What to work on: An exact, word-for-word copy of the entries is required, beginning at the line that contains "Task: Toggle recording via the Запись button" and ending at the last line, both included.

Exercise data:
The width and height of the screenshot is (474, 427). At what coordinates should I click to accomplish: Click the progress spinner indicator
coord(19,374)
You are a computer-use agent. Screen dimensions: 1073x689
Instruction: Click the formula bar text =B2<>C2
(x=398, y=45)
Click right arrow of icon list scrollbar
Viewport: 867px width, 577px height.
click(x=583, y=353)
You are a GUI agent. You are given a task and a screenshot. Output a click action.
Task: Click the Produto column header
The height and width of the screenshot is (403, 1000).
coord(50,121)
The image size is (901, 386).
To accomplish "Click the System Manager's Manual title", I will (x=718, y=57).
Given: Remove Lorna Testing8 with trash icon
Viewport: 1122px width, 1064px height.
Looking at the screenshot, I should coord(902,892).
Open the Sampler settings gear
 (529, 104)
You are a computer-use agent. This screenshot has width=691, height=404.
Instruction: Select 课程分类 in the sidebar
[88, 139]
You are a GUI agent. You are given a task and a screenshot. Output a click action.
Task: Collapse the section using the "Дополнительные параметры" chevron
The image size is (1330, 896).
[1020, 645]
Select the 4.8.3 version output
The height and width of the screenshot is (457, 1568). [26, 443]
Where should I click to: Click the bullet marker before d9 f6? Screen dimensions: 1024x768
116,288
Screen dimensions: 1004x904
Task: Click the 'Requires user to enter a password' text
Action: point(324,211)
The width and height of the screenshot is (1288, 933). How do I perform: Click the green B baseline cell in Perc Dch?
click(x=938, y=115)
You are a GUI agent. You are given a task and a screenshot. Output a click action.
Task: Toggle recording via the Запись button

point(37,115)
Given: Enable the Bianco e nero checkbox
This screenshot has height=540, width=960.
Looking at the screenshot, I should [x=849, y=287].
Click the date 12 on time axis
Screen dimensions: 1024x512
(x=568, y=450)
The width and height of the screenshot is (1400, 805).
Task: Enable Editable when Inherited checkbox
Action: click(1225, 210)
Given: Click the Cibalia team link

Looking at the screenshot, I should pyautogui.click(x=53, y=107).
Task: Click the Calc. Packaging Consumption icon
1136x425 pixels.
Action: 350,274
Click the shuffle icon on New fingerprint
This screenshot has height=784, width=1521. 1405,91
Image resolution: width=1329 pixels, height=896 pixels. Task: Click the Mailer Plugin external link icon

Task output:
Task: Toggle recording via the Запись button

point(37,115)
Given: Enable the Bianco e nero checkbox
This screenshot has height=540, width=960.
Looking at the screenshot, I should [x=849, y=287].
Click the date 12 on time axis
Screen dimensions: 1024x512
(x=568, y=450)
The width and height of the screenshot is (1400, 805).
Task: Enable Editable when Inherited checkbox
Action: click(1225, 210)
Given: Click the Cibalia team link

Looking at the screenshot, I should pyautogui.click(x=53, y=107).
Task: Click the Calc. Packaging Consumption icon
1136x425 pixels.
Action: 350,274
Click the shuffle icon on New fingerprint
This screenshot has height=784, width=1521. 1405,91
Image resolution: width=1329 pixels, height=896 pixels. Task: Click the Mailer Plugin external link icon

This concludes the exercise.